Supplied records:
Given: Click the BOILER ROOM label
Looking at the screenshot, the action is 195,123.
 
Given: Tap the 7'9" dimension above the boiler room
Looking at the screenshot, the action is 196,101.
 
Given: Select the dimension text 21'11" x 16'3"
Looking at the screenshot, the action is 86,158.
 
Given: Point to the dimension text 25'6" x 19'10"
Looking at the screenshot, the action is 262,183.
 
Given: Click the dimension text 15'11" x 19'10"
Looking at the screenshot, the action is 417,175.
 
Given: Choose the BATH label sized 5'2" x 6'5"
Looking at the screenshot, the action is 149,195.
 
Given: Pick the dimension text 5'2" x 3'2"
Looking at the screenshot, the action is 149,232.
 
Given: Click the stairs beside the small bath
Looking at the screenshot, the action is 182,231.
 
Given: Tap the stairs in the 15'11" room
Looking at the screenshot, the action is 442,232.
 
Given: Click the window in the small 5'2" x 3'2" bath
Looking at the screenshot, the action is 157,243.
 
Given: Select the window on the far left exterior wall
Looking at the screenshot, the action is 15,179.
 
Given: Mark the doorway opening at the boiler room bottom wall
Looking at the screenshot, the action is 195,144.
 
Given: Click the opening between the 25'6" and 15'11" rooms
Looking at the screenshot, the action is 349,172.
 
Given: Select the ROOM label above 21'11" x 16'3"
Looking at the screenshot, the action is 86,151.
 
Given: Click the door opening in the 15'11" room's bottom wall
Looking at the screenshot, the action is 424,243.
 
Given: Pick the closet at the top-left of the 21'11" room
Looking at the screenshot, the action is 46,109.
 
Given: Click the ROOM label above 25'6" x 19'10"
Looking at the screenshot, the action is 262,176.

* * *

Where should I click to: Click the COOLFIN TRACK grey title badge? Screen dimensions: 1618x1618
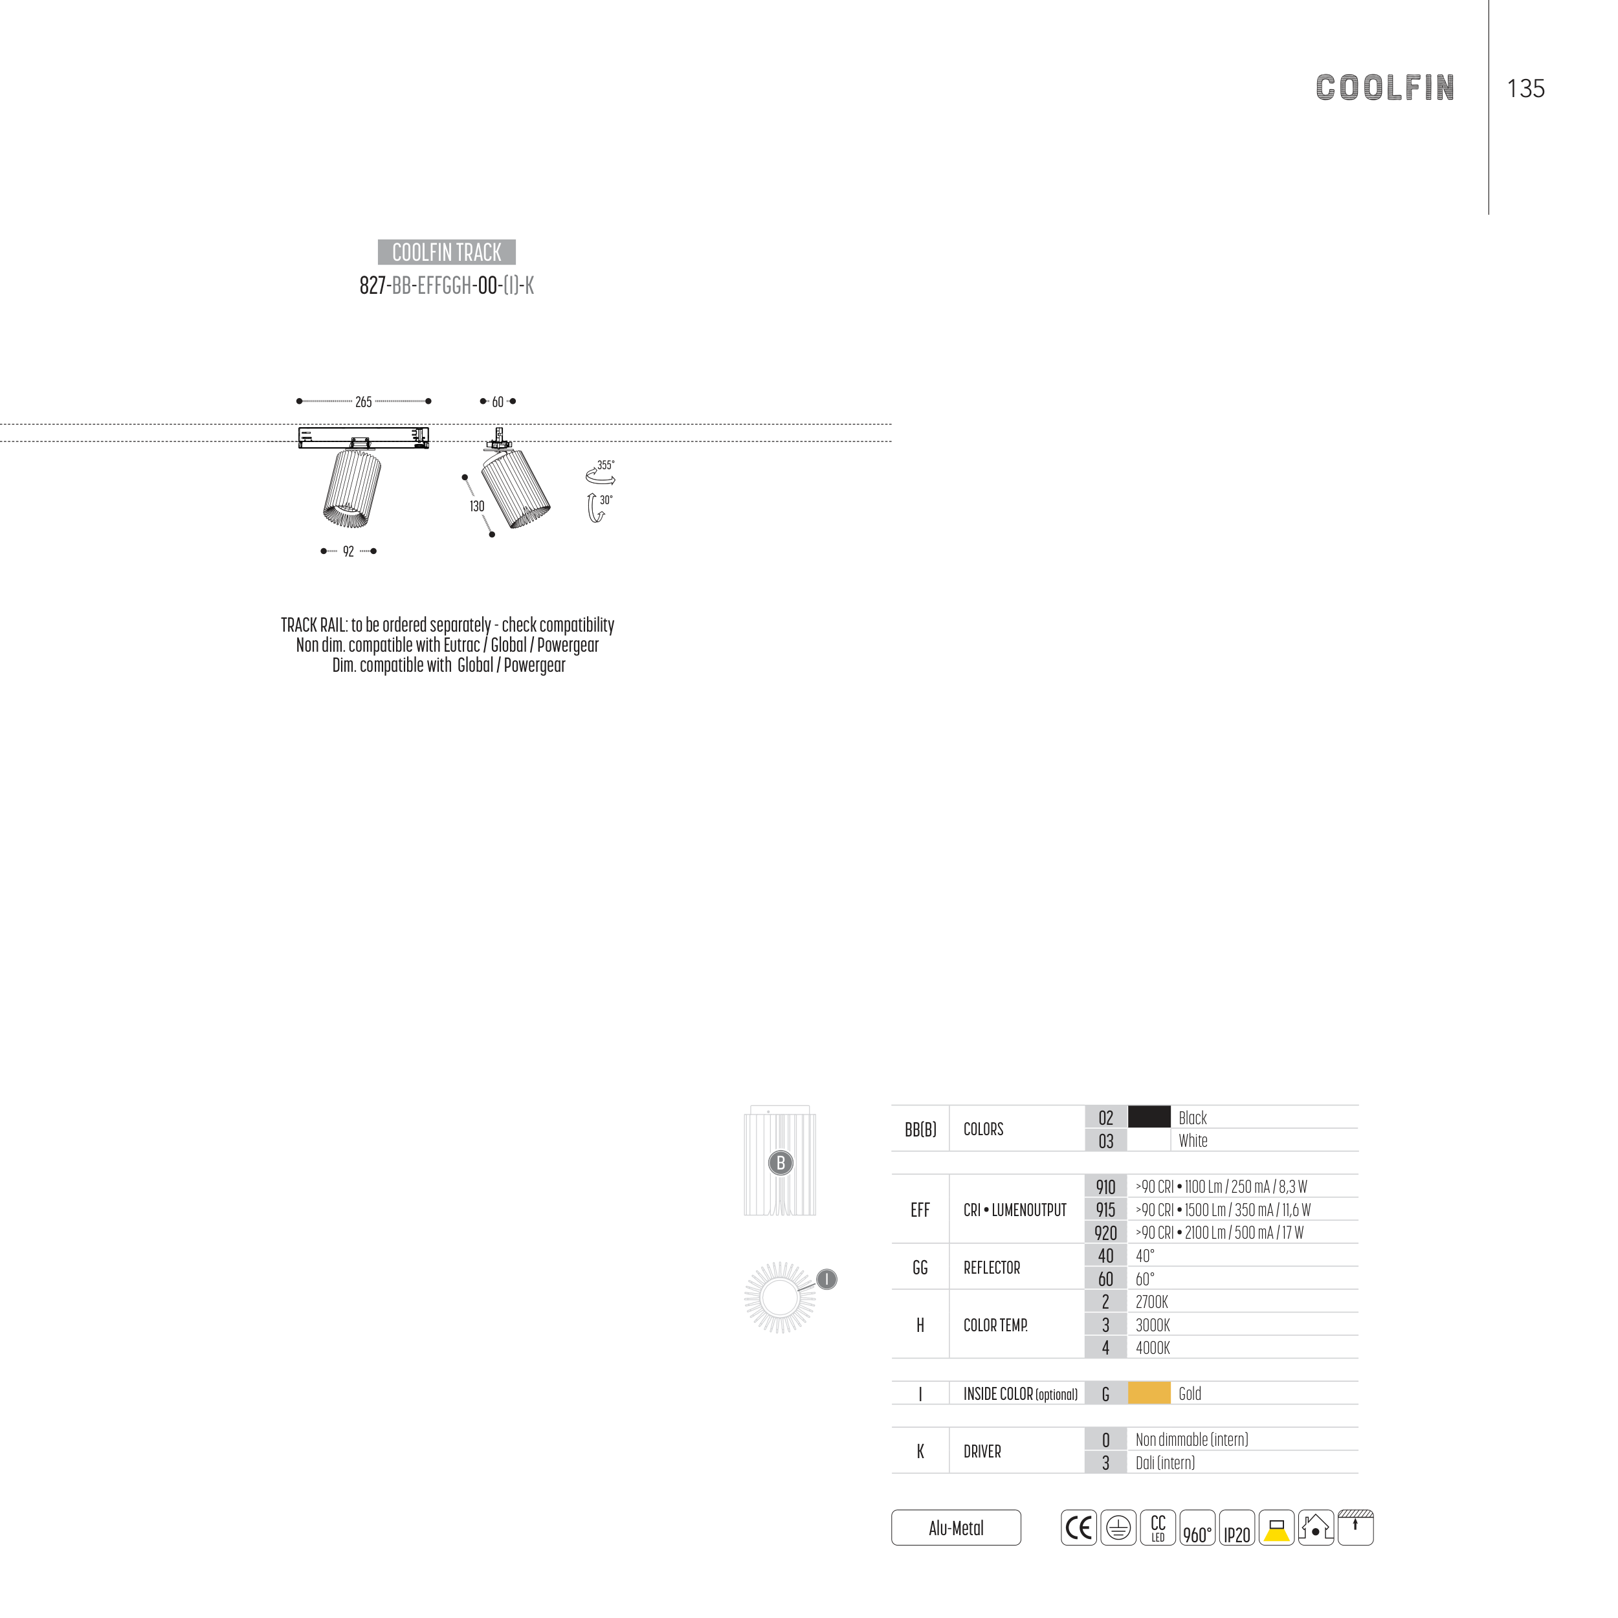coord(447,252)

What this task involves: Count the lines of the data above that contain the word "Select" and give only that number.

Result of the task: 3